Department of Pharmacy, Sultan Qaboos University Hospital, PO Box 38, Al Khod, Muscat 123, Oman.
Eur J Med Chem. 2010 Sep;45(9):4018-25. doi: 10.1016/j.ejmech.2010.05.059. Epub 2010 Jun 4.
The machine learning methods artificial neural network (ANN) and support vector machine (SVM) techniques were used to model intrinsic solubility of 74 generic drugs. The models obtained were compared with those obtained using multiple linear regression (MLR) analysis. Cluster analysis was used to split the data into a training set and test set. The appropriate descriptors were selected using a wrapper approach with multiple linear regressions as target learning algorithm. The descriptor selection and model building were performed with 10 fold cross validation using the training data set. The linear model fits the training set (n = 60) with R(2) = 0.814, while ANN and SVM higher values of R(2) = 0.823 and 0.835, respectively. Though the SVM model shows improvement of training set fitting, the ANN model was slightly superior to SVM and MLR in predicting the test set. The quantitative structure-property relationship study suggests that the theoretically calculated descriptors log P, first-order valence connectivity index ((1)chi(v)), delta chi (Delta(2)chi) and information content ((2)IC) have relevant relationships with intrinsic solubility of generic drugs studied.
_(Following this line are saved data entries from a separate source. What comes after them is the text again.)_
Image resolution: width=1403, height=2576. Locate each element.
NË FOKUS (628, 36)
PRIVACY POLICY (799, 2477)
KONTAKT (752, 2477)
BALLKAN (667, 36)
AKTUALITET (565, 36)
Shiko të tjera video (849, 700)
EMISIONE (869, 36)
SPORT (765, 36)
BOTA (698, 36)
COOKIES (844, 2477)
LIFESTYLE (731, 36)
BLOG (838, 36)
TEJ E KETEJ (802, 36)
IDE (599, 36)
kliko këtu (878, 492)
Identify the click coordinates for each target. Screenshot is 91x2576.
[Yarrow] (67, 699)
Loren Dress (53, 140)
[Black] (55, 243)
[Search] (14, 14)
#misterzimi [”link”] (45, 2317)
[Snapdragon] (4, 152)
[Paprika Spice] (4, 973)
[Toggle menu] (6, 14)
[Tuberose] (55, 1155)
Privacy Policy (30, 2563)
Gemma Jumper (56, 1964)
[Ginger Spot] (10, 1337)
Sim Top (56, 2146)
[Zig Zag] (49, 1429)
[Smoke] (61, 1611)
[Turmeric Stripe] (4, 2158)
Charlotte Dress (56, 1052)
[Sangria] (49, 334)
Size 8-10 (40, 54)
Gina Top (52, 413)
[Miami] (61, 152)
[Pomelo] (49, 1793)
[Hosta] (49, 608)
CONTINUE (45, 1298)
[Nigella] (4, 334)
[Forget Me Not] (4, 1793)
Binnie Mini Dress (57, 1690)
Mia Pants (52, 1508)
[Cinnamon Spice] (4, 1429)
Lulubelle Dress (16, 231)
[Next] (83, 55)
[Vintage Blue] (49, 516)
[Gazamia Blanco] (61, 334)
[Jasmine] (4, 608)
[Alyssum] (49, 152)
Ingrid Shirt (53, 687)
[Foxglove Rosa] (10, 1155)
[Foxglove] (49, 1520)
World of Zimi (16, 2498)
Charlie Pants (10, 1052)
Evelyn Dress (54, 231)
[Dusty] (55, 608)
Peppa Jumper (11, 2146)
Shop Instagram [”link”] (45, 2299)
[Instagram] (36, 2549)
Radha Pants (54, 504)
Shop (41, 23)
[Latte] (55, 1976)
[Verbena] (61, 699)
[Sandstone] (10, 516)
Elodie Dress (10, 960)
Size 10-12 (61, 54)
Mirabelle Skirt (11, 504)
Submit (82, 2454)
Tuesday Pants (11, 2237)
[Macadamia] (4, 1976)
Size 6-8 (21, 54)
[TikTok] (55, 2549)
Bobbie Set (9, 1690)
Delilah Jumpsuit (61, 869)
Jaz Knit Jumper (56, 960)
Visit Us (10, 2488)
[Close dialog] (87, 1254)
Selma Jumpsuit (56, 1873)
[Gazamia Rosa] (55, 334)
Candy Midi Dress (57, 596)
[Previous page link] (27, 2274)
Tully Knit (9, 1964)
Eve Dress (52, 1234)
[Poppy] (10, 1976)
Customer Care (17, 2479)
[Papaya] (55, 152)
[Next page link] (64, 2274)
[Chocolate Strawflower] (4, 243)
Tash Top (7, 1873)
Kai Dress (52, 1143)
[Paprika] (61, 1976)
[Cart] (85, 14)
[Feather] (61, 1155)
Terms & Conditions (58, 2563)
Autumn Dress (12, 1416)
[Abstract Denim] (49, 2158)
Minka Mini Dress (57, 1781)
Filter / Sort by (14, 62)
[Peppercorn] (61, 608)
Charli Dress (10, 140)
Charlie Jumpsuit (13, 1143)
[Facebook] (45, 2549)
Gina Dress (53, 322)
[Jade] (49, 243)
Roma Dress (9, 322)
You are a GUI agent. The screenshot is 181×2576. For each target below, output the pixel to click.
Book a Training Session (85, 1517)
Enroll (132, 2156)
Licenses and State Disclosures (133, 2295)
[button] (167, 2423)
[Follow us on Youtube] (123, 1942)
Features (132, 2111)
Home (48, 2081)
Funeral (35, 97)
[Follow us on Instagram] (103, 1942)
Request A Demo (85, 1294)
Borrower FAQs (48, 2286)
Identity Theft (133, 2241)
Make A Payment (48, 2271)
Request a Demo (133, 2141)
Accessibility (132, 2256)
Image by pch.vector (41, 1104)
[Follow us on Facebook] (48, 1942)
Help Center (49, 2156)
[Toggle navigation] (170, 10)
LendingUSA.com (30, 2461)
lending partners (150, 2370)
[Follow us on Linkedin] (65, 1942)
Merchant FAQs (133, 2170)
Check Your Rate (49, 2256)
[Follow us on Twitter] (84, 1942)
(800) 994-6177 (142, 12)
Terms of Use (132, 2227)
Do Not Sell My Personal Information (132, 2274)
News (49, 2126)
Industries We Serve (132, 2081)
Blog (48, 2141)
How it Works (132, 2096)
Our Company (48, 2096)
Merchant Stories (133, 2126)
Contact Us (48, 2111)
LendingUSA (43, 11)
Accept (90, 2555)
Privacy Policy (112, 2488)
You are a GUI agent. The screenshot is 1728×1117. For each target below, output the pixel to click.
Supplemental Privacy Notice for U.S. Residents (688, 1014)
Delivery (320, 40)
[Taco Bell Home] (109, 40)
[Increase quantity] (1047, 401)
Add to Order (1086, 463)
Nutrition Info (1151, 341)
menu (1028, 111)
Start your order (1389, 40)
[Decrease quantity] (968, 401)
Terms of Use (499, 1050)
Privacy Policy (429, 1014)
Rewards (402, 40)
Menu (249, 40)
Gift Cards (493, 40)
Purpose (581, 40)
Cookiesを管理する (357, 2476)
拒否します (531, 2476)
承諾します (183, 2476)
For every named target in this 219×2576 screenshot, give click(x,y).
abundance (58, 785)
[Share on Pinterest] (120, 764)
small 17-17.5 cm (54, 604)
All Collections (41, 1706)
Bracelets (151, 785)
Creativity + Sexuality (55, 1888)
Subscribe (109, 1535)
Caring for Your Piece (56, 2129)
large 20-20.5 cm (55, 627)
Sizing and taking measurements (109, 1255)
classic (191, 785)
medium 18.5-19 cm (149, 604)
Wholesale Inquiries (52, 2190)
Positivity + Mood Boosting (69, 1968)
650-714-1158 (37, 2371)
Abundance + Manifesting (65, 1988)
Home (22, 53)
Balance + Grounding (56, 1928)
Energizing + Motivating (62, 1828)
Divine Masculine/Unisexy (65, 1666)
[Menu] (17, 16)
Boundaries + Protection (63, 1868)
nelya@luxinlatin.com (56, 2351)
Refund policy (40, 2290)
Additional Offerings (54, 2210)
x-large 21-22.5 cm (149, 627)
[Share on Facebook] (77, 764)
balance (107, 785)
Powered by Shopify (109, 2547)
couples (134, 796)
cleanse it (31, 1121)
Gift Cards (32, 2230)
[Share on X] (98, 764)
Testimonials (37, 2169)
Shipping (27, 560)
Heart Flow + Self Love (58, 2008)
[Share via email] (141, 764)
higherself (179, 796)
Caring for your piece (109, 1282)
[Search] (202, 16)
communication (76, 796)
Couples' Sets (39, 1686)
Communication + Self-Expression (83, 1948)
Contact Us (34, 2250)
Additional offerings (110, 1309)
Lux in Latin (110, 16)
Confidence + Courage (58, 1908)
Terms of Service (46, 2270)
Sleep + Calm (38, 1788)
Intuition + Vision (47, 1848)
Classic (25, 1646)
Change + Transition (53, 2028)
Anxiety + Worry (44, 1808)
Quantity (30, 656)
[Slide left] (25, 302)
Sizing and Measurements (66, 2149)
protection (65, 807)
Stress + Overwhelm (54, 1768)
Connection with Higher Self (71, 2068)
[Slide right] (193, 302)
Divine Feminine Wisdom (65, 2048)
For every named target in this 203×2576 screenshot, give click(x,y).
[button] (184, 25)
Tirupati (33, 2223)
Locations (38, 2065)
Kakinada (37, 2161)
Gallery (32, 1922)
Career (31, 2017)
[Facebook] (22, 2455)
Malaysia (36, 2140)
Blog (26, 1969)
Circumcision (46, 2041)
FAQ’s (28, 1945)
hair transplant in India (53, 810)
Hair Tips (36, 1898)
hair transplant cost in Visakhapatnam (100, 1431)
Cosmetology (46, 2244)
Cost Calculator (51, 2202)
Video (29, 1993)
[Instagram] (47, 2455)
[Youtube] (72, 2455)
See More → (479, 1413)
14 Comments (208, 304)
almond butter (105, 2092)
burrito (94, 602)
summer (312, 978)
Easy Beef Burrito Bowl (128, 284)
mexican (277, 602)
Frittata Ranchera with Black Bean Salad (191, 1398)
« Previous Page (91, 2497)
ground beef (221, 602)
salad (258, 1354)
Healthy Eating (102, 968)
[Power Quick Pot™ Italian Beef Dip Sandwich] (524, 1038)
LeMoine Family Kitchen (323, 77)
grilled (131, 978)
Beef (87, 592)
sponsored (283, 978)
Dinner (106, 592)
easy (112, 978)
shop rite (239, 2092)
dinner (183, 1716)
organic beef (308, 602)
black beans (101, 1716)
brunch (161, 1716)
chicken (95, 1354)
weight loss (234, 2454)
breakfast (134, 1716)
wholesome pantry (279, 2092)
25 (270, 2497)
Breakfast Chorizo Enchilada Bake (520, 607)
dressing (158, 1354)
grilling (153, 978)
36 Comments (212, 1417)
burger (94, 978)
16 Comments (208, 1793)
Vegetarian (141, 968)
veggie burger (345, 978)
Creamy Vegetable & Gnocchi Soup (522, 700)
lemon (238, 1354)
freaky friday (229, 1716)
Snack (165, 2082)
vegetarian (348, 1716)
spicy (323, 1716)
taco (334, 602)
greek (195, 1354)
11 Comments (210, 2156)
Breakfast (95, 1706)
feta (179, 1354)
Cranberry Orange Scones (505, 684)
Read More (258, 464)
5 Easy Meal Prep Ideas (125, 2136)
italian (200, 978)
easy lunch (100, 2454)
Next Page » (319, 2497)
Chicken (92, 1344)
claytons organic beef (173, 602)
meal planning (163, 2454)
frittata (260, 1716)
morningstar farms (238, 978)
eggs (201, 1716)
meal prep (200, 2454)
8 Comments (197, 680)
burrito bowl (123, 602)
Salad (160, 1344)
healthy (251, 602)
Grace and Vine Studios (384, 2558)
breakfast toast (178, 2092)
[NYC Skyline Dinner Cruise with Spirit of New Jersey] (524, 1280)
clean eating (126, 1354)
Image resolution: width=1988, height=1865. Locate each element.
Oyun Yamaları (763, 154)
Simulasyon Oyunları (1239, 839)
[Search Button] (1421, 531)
机器学习方法人工神经网络 (ANN) 和支持向量机 (SVM) 技术被用于对 74 种通用药物的内在溶解度进行建模。所得模型与使用多元线性回归 (MLR) 分析得到的模型进行了比较。聚类分析将数据分为训练集和测试集。使用带有多元线性回归作为目标学习算法的包装方法选择合适的描述符。描述符选择和模型构建使用训练数据集进行 10 折交叉验证。线性模型拟合训练集 (n = 60),R(2) = 0.814,而 ANN 和 SVM 的 R(2) 值分别为 0.823 和 0.835 更高。虽然 SVM 模型显示出对训练集拟合的改进,但 ANN 模型在预测测试集方面略优于 SVM 和 MLR。定量构效关系研究表明,理论计算的描述符 log P、一阶价连接指数 ((1)chi(v))、Delta chi (Delta(2)chi) 和信息含量 ((2)IC) 与所研究的通用药物的内在溶解度具有相关关系。